### TASK BRIEF
Can you write out the rows below again, swapping every "GUI agent" for "desktop assistant" and leaving everything else unchanged?

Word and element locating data
********************
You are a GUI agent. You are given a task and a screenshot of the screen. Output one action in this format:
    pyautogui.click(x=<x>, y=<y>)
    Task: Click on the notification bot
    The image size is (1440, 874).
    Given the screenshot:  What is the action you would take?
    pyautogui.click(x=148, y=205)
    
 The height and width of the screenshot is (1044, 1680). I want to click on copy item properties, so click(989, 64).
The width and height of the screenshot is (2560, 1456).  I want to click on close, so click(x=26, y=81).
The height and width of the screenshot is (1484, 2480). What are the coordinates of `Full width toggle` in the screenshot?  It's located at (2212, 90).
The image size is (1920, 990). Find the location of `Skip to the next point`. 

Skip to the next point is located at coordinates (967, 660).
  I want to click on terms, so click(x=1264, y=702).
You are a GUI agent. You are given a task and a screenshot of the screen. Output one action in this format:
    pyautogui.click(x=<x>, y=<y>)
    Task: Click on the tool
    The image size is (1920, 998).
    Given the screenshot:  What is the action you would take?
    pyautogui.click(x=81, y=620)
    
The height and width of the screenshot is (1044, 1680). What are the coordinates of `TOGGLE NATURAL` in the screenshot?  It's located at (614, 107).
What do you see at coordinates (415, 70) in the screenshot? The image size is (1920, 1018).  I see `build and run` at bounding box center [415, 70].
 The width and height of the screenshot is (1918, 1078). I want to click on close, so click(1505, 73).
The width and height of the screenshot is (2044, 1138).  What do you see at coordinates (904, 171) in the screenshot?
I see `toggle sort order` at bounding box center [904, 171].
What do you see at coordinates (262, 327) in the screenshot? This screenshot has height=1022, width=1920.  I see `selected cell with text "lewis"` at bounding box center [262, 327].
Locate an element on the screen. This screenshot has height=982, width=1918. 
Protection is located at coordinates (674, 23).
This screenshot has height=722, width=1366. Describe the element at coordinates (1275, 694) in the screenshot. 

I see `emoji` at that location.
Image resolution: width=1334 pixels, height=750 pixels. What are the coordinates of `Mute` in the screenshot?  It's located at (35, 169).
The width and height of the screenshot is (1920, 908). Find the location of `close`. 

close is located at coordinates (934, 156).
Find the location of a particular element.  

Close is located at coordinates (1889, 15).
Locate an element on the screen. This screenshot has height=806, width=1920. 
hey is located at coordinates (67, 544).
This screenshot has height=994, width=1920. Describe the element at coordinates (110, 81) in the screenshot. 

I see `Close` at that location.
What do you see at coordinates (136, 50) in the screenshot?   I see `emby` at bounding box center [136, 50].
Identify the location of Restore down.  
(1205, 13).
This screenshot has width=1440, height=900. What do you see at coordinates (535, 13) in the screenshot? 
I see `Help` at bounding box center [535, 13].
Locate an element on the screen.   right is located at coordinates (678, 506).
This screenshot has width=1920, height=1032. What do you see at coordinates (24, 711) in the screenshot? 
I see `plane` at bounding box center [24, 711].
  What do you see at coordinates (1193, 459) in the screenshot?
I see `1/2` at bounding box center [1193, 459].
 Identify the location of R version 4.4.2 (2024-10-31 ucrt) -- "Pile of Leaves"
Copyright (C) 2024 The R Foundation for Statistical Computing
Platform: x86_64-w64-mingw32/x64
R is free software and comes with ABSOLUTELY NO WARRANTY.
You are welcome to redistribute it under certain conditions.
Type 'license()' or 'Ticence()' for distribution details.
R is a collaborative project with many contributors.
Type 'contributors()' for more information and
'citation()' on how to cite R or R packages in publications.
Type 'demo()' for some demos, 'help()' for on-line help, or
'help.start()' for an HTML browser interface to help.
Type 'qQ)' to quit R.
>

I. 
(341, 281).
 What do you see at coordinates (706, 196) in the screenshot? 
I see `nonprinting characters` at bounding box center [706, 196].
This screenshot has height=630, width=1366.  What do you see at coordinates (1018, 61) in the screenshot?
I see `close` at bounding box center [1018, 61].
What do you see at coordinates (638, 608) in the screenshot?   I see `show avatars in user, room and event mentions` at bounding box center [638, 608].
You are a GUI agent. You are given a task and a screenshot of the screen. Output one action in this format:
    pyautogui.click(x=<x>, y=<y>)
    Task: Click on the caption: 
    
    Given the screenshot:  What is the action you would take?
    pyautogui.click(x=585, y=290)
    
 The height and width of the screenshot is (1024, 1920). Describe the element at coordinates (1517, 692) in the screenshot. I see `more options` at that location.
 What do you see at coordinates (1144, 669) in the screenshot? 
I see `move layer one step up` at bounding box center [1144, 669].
********************
### EXPECTED ANSWER
You are a desktop assistant. You are given a task and a screenshot of the screen. Output one action in this format:
    pyautogui.click(x=<x>, y=<y>)
    Task: Click on the notification bot
    The image size is (1440, 874).
    Given the screenshot:  What is the action you would take?
    pyautogui.click(x=148, y=205)
    
 The height and width of the screenshot is (1044, 1680). I want to click on copy item properties, so click(989, 64).
The width and height of the screenshot is (2560, 1456).  I want to click on close, so click(x=26, y=81).
The height and width of the screenshot is (1484, 2480). What are the coordinates of `Full width toggle` in the screenshot?  It's located at (2212, 90).
The image size is (1920, 990). Find the location of `Skip to the next point`. 

Skip to the next point is located at coordinates (967, 660).
  I want to click on terms, so click(x=1264, y=702).
You are a desktop assistant. You are given a task and a screenshot of the screen. Output one action in this format:
    pyautogui.click(x=<x>, y=<y>)
    Task: Click on the tool
    The image size is (1920, 998).
    Given the screenshot:  What is the action you would take?
    pyautogui.click(x=81, y=620)
    
The height and width of the screenshot is (1044, 1680). What are the coordinates of `TOGGLE NATURAL` in the screenshot?  It's located at (614, 107).
What do you see at coordinates (415, 70) in the screenshot? The image size is (1920, 1018).  I see `build and run` at bounding box center [415, 70].
 The width and height of the screenshot is (1918, 1078). I want to click on close, so click(1505, 73).
The width and height of the screenshot is (2044, 1138).  What do you see at coordinates (904, 171) in the screenshot?
I see `toggle sort order` at bounding box center [904, 171].
What do you see at coordinates (262, 327) in the screenshot? This screenshot has height=1022, width=1920.  I see `selected cell with text "lewis"` at bounding box center [262, 327].
Locate an element on the screen. This screenshot has height=982, width=1918. 
Protection is located at coordinates (674, 23).
This screenshot has height=722, width=1366. Describe the element at coordinates (1275, 694) in the screenshot. 

I see `emoji` at that location.
Image resolution: width=1334 pixels, height=750 pixels. What are the coordinates of `Mute` in the screenshot?  It's located at (35, 169).
The width and height of the screenshot is (1920, 908). Find the location of `close`. 

close is located at coordinates (934, 156).
Find the location of a particular element.  

Close is located at coordinates (1889, 15).
Locate an element on the screen. This screenshot has height=806, width=1920. 
hey is located at coordinates (67, 544).
This screenshot has height=994, width=1920. Describe the element at coordinates (110, 81) in the screenshot. 

I see `Close` at that location.
What do you see at coordinates (136, 50) in the screenshot?   I see `emby` at bounding box center [136, 50].
Identify the location of Restore down.  
(1205, 13).
This screenshot has width=1440, height=900. What do you see at coordinates (535, 13) in the screenshot? 
I see `Help` at bounding box center [535, 13].
Locate an element on the screen.   right is located at coordinates (678, 506).
This screenshot has width=1920, height=1032. What do you see at coordinates (24, 711) in the screenshot? 
I see `plane` at bounding box center [24, 711].
  What do you see at coordinates (1193, 459) in the screenshot?
I see `1/2` at bounding box center [1193, 459].
 Identify the location of R version 4.4.2 (2024-10-31 ucrt) -- "Pile of Leaves"
Copyright (C) 2024 The R Foundation for Statistical Computing
Platform: x86_64-w64-mingw32/x64
R is free software and comes with ABSOLUTELY NO WARRANTY.
You are welcome to redistribute it under certain conditions.
Type 'license()' or 'Ticence()' for distribution details.
R is a collaborative project with many contributors.
Type 'contributors()' for more information and
'citation()' on how to cite R or R packages in publications.
Type 'demo()' for some demos, 'help()' for on-line help, or
'help.start()' for an HTML browser interface to help.
Type 'qQ)' to quit R.
>

I. 
(341, 281).
 What do you see at coordinates (706, 196) in the screenshot? 
I see `nonprinting characters` at bounding box center [706, 196].
This screenshot has height=630, width=1366.  What do you see at coordinates (1018, 61) in the screenshot?
I see `close` at bounding box center [1018, 61].
What do you see at coordinates (638, 608) in the screenshot?   I see `show avatars in user, room and event mentions` at bounding box center [638, 608].
You are a desktop assistant. You are given a task and a screenshot of the screen. Output one action in this format:
    pyautogui.click(x=<x>, y=<y>)
    Task: Click on the caption: 
    
    Given the screenshot:  What is the action you would take?
    pyautogui.click(x=585, y=290)
    
 The height and width of the screenshot is (1024, 1920). Describe the element at coordinates (1517, 692) in the screenshot. I see `more options` at that location.
 What do you see at coordinates (1144, 669) in the screenshot? 
I see `move layer one step up` at bounding box center [1144, 669].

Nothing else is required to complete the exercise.